In theory he could wander the streets like a lost stalker or go a bit further and fall over in a field. All night Tesco was his only hope. When you need to shift someone else’s bullshit only retail therapy will do the trick. Initially Alex had scorned the rise of the twenty-four hour supermarket as further evidence of how depressing humanity had become. The very idea that someone would choose to shop at two in the morning. Absurd. Alex dropped in at least once a week. It was a boon for the insomniac driven insane by twenty-four hour news. It had become a private nocturnal playground for Alex.
The car park was almost empty, save for a handful of staff cars and that bloody van. Hopefully it was just a seafood delivery and the store’s karma wouldn’t be upset.
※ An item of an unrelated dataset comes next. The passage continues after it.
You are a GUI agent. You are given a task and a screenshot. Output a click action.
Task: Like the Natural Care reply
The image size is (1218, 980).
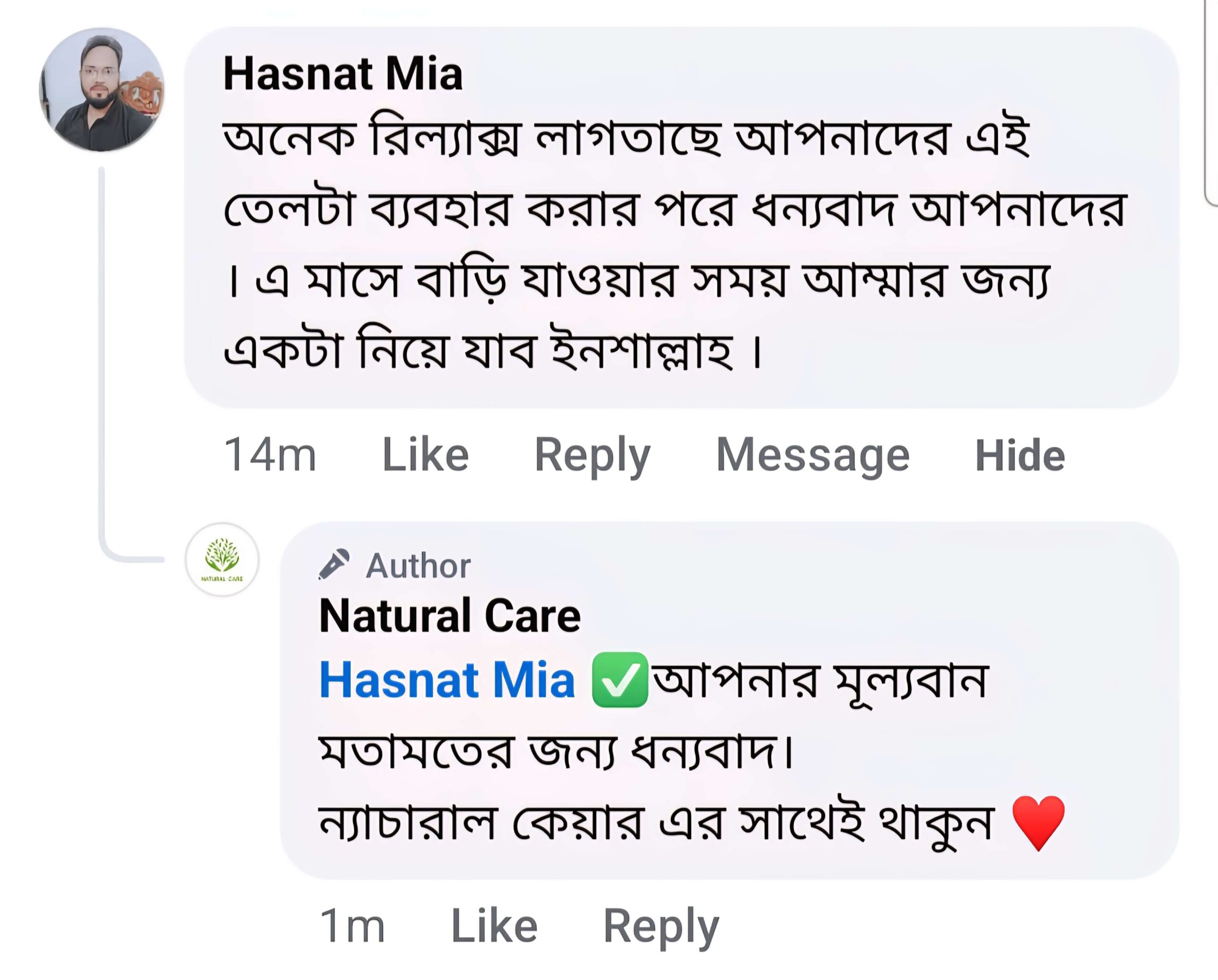click(x=494, y=926)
He pushed through the sea of trolleys into the glaring capitalist wasteland. The land was covered in its comforting blandness of produce, populated by desperate brands begging for his notice. He felt like the Snow Queen of Narnia, roving the aisles of excess in search of something new, something special to turn into stone. Ooh, Turkish Delight. He relished wandering the forest alone, finding peace in the gentle buzz of the lights and hum of the refrigerators.
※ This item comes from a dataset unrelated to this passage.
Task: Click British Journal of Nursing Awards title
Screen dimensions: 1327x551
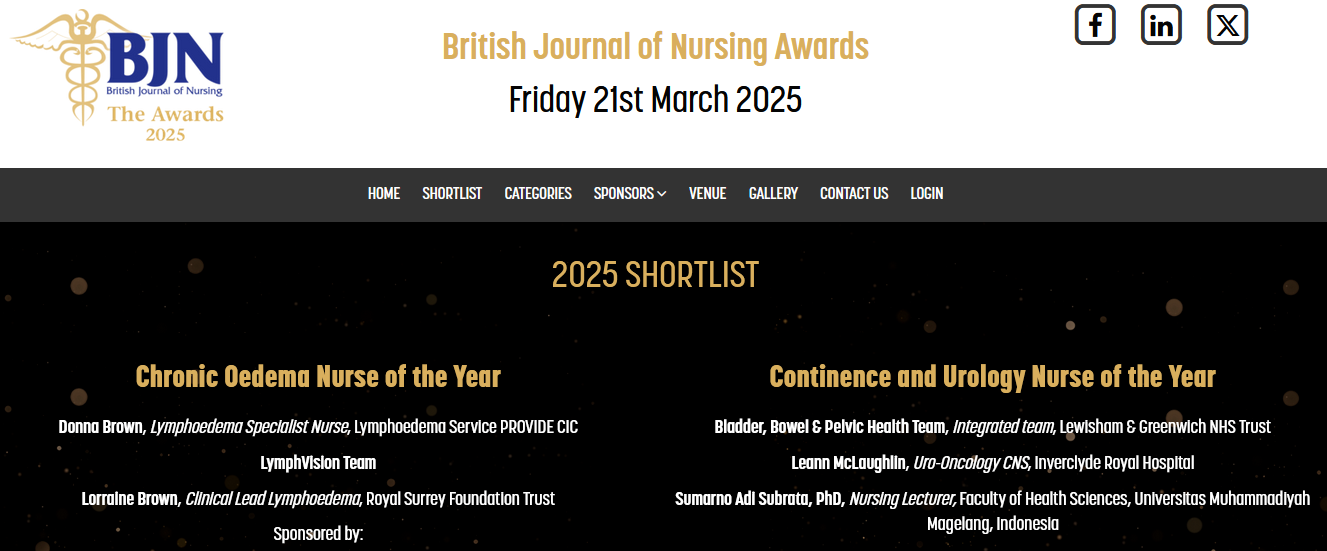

From a distant part of the store came the sound of breaking glass. Alex chuckled to himself at the thought of Mr Beaver being told off by Mrs Beaver over some Dolmio-related mishap. He fought the sudden urge to cheer – this wasn’t a bar. Or if it was, it was the kind with no customers, and no staff either. There was always a skeleton crew lurking somewhere, smoking outside the fire escapes and avoiding the harsh fluorescent glare that robbed them of their diurnal rhythm. But not tonight. Perhaps it was spirits re-stocking time at the far end. Alex didn’t really care though; he’d had his fill of people.
He moseyed past the frozen foodstuffs, marvelling at the life-bestowing properties of Omega-3 in fish fingers and how delightful the lives of chicken breasts must have been before they became chicken breasts. He could never quite avoid the image of the bucket of chicken heads and spines being pounded into nuggets. He was so intent that he missed the next few breakages and the first flicker of the lights. There was an astonishing selection of party foods which thoroughly distracted him, so vile did they seem. He was half tempted to buy some and burn off the adrenaline shakes with grease.
He noticed the next crash of glass though. The vertical freezer rammed tightly with prawn rings bounced up in the air next to him before smashing back down, scattering glass and tiny crustaceans everywhere. This was not just bad shelf stacking, this was sackably poor shelf stacking. It had frightened the living crap out of him, along with his headache. So that was good. The human head that bounced over the top of the freezer wasn’t.